When we’re setting up calls with people who aren’t logging in anymore to get them back on track, we use the data and their goals as leverage to start the conversation. For instance:

“I know you’re trying to grow your sales, but I noticed you’re not logging into your CRM. I wanted to check in and see how I can help.”

You should also know the ROI or value of your product so that you can leverage it to engage lapsed or waning customers.

Especially in SaaS, it can be difficult to visualize what ROI looks like. If you can convincingly speak to your product’s value, you can use it as a tactic to re-engage customers.

For example, say you sell ticketing software, and a customer wants to leave. You can say, “Typically companies like yours using our products sell 1,500 tickets every month. You’re only selling about 500 tickets when you’re not using our software, meaning you’re missing out on $15,000 in sales."

It’s powerful, personalized, and compelling.

4. Talk to your customers. Regularly.

You should be in touch with your customer frequently enough that you know the minute something is awry. Are you scheduling monthly or quarterly check-ins?
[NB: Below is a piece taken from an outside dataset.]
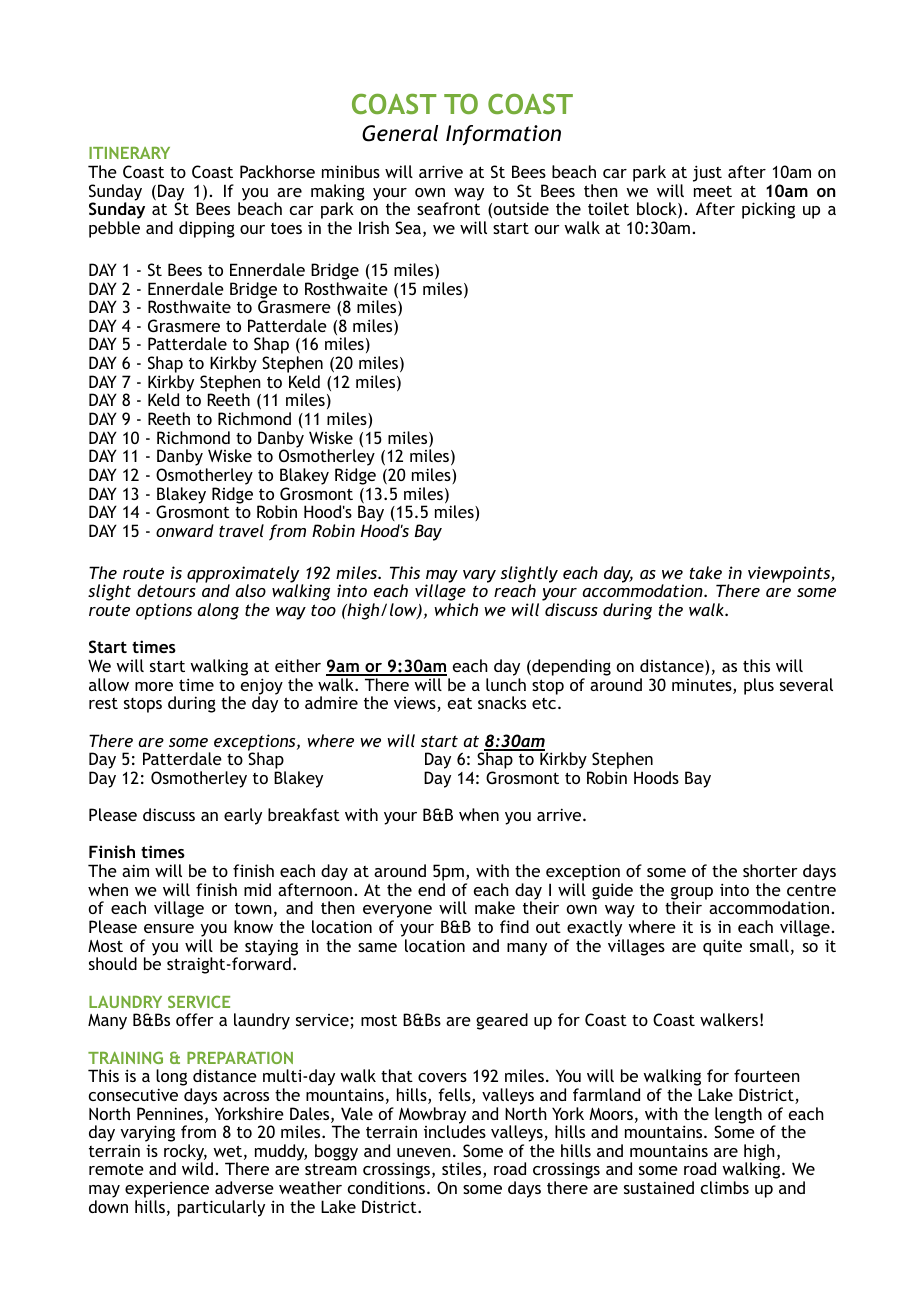  What do you see at coordinates (154, 686) in the screenshot?
I see `more` at bounding box center [154, 686].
Following up on any customer service issues or complaints to make sure the issue was resolved?

You can set processes in place in your CRM to ensure consistent customer communication. For example, create recurring tasks to check in weekly, monthly or quarterly with different customers to ensure they’re happy with their product or service.

In Copper, we'd just go to your Tasks, where we can see all the recurring tasks we have and add new tasks too:

Pro-tip: Consistent communication with your team and your customers is the ultimate customer win-back strategy.
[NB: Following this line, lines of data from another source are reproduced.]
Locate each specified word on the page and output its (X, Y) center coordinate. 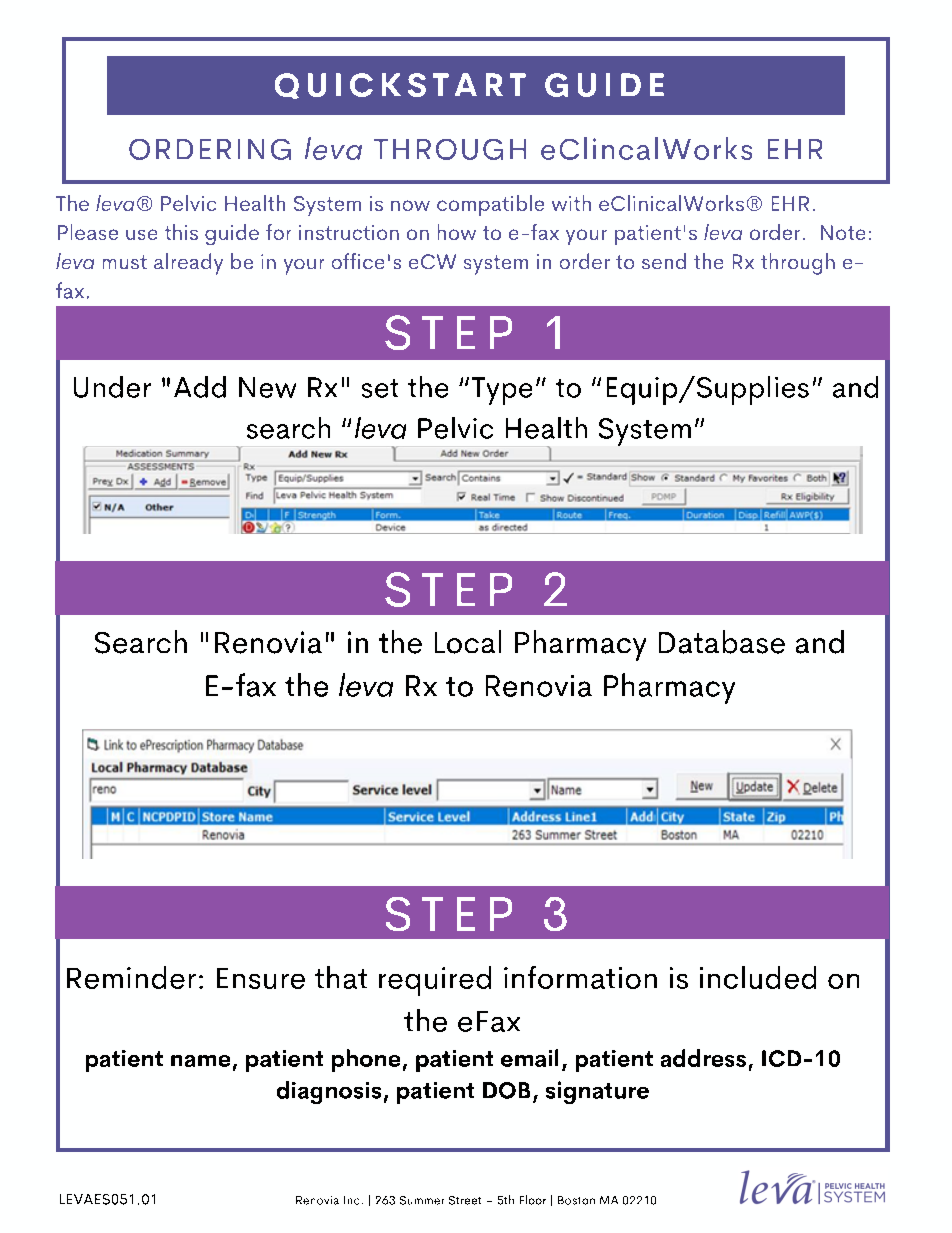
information (580, 977)
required (435, 981)
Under (112, 387)
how (457, 232)
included (758, 977)
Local (468, 642)
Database (722, 642)
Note (843, 232)
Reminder (131, 977)
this (181, 232)
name (200, 1061)
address (703, 1058)
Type (502, 391)
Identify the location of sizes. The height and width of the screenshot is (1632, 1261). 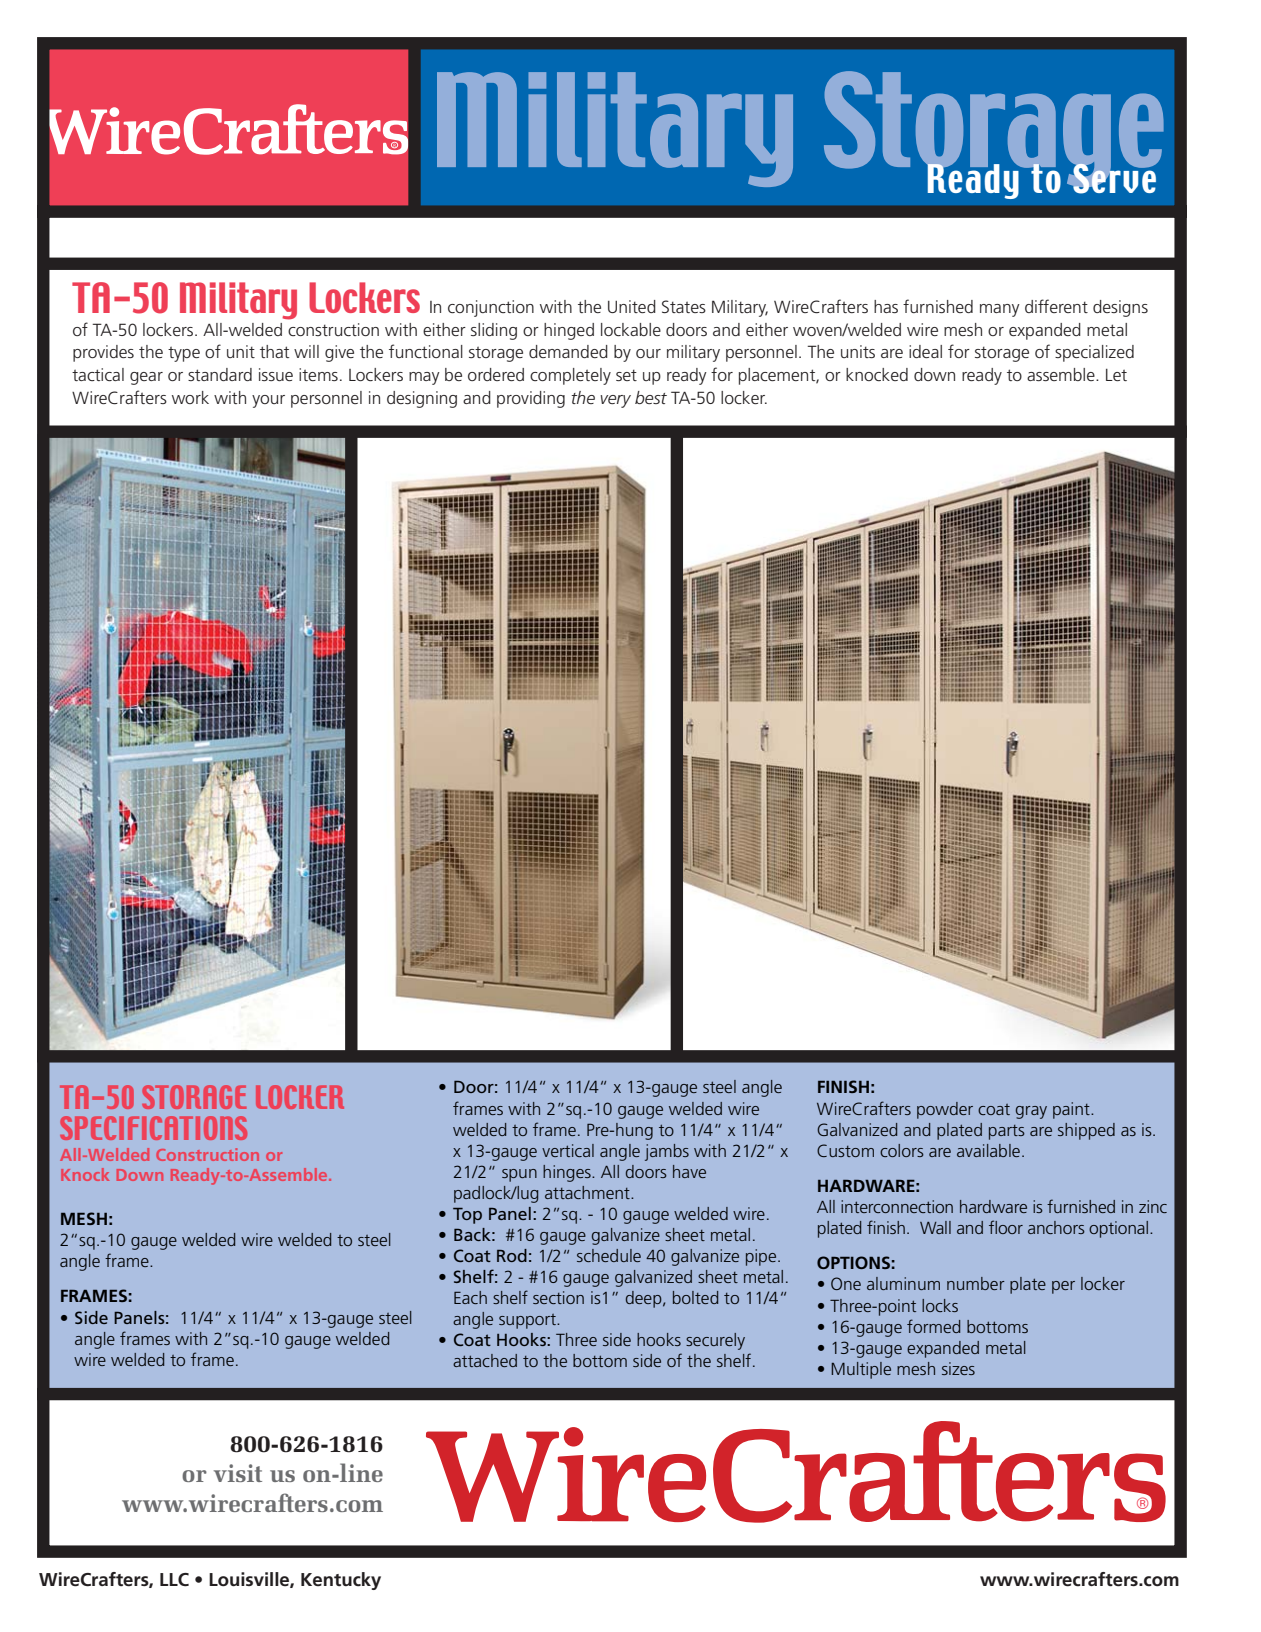
(958, 1368).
Examples of win-back strategies

The majority of customer win-back campaigns use email. Push and SMS or text notifications are also popular, but these can be a little more intrusive and might annoy customers who are already flight risks.

Because of that, email tends to be the more commonly used channel—it’s also easy to personalize and lets you speak directly to your customer without being too annoying.
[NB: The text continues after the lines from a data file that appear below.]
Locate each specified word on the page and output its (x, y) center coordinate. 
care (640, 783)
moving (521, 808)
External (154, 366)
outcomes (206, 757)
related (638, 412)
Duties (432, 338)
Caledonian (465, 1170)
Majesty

Let's look a few examples of email customer win-back campaigns.

Grammarly’s win-back strategy

Grammarly created a campaign targeting lapsed customers—a perfect example of being proactive and trying to win back customers well before they leave. Their criteria or target group were people who had downloaded the Grammarly extension but hadn’t used it in a while:

Why this works:

The Grammarly email is personalized and targeted towards their behavior. It provides the “incentive” of The Wrinkle In Time Badge, a fun nod to their playful brand. It also has a clear, bright call to action that leaves no room for confusion on what the next step should be.

Polyvore’s win-back strategy

You could also be like Polyvore and address the problem directly:

Why it works:

This email is a stellar example of addressing a customer pain point. In this case, Polyvore's hypothesis was that customers weren’t engaging because of a shopping budget (or rather, a lack of it). So, instead of advertising a new product, they created a “conversation” that offered an alternative solution, promoting their sale instead.

It’s tailored directly to their audience and addresses the potential reason why they left in a creative, conversational way.

Skillshare’s win-back strategy

This is a more traditional example that could be used for B2B or B2C:

Why it works:

This is a more traditional example that could be used for both B2B and B2C. It highlights the benefits and value of Skillshare Premium to entice users back. It works because the language directly addresses their absence (“Ready to get back to learning…”) and gives them an incentive (a discount) to sign back up.

Start winning customers back before they even think of leaving.

Customer success, customer win-back, retention — whatever you want to call it, the basic premise is the same. There is no trick, campaign, or fancy wording that can “win back” customers if they’re truly unhappy with your service.

Every phase of the customer journey, from first contact to onboarding and ongoing support, should be designed with a long-term view in mind. That's how you'll win them back continuously, before they ever consider leaving.

Focus on making your customers happy.